ZU BEARBEITENDE AUFGABEN
A: Was sagt der Text über die Eternals zu diesen drei Fragen?
(i) Vor wie vielen Jahren wurden die Eternals auf die Erde geschickt?
(ii) Wer wird als letzte Oscargewinnerin für „Beste Regie“ genannt?
(iii) In welcher Stadt lebt Sersi?
B: Stimmen die folgenden Aussagen mit dem Text über die Eternals überein?
(i) Die Eternals stammen vom Planeten Olympia.
(ii) Nach dem Sieg über die Deviants wurden die Eternals nach Olympia zurückgerufen.
(iii) Die Eternals sollten in die Konflikte zwischen den Menschen eingreifen.

VORLIEGENDER TEXT
━━━━━━━━━━━━━━━━━━━━━━━━━━━━━━

Geschätzte Lesezeit: 9 Minuten

Vor 7000 Jahren wurden die Eternals auf die Erde geschickt, um die Menschheit vor den Deviants zu beschützen. Dabei war ihre Aufgabe klar: Beschützt die Menschen vor den Deviants und vor nichts anderem. Doch nun, da die Deviants besiegt sind, welche Aufgabe bleibt ihnen?

Marvel Studios hat in den letzten Jahren angefangen das Portfolio in Bezug auf die Regisseur*innen zu erweitern. Statt sich vorrangig an weißen, männlichen Regisseuren zu bedienen, die vor allem aus dem Fernsehbereich kommen, wurden mehr und mehr Regisseur*innen dazu geholt, die teilweise mit ihren oft kleinen Filmen kritische Anerkennung bekommen haben. Ihr wohl größter Treffer war Chloé Zhao, die letzte Oscargewinnerin für „Beste Regie“. Sie führte die Regie in Marvels nächstem Ensemble-Film

Dieser neue Film des Marvel Cinematic Universe bringt wieder einige neue Konzepte in das Universum ein und muss gleichzeitig einige Grundsatzfragen diskutieren, alles in allem keine leichte Aufgabe. Vielleicht ein Grund mehr, so ein großes Regie-Talent mit an Bord zu nehmen. Ob diese Rechnung aufgegangen ist?

Story

Seit langer, langer Zeit sind die Lebensformen verschiedener Planeten von einer invasiven Alienspezies bedroht: den Deviants. Um die intelligenten Lebensformen vor diesen zu schützen, sandte der Celestial Arishem die unsterblichen Eternals des Planeten Olympia aus. So wurde auch die Gruppe bestehend aus Ajax, Ikaris, Sersi, Sprite, Kingo, Phastos, Makkari, Thena und Gilgamesh geschickt. Ihre Aufgabe dabei war klar: die Menschheit vor den Deviants schützen, dabei nicht in ihre Entwicklung und den Konflikten zwischen ihnen eingreifen. Vor 500 Jahren besiegten sie die vermeintlich letzten Deviants, doch wurden sie nie nach Olympia zurückgerufen. Nun haben sich die Wege der Eternals getrennt. Sersi lebt in London und hat sich dort ein normales Leben aufgebaut. Da taucht auf einmal ein Deviant auf, der stärker ist als alle, die sie zuvor bekämpft hat.

Nachdem es ein weltweites Erdbeben gibt, ist die Frage, ob all das miteinander oder mit dem Blip zusammenhängt. So müssen sich die Eternals wieder zusammenfinden, um der Sache auf den Grund zu gehen und schlimmeres für die Menschheit zu verhindern.

━━━━━━━━━━━━━━━━━━━━━━━━━━━━━━

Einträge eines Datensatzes

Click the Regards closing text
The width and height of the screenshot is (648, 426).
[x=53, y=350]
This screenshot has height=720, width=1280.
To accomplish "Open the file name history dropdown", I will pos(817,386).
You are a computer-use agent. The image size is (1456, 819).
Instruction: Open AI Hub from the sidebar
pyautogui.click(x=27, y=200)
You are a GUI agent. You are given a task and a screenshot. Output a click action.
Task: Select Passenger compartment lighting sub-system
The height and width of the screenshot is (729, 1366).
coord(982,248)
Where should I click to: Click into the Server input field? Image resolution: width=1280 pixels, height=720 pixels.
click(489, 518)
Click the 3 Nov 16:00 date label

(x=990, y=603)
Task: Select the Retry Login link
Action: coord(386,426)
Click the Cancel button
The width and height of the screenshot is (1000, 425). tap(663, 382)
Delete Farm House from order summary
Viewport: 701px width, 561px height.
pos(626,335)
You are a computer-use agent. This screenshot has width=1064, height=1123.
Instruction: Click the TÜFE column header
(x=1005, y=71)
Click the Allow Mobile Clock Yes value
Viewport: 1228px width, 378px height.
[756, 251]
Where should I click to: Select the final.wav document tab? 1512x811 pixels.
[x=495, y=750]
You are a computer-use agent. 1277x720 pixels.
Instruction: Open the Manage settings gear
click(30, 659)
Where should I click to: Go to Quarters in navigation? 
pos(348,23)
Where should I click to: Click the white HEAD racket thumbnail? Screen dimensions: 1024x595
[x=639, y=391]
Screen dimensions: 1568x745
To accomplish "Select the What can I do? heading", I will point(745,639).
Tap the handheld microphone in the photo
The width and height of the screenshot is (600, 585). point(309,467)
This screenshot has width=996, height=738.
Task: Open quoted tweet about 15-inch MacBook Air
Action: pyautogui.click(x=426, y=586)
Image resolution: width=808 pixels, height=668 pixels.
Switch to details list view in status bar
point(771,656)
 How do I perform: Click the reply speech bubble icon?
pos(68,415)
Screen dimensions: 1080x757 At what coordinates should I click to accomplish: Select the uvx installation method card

━━━━━━━━━━━━━━━━━━━━━━━━━━━━━━

GEORDNETE LÖSUNGEN
A:
(i) Vor 7000 Jahren.
(ii) Chloé Zhao.
(iii) In London.

B:
(i) Ja: „die unsterblichen Eternals des Planeten Olympia“
(ii) Nein: „doch wurden sie nie nach Olympia zurückgerufen“
(iii) Nein: „dabei nicht in ihre Entwicklung und den Konflikten zwischen ihnen eingreifen“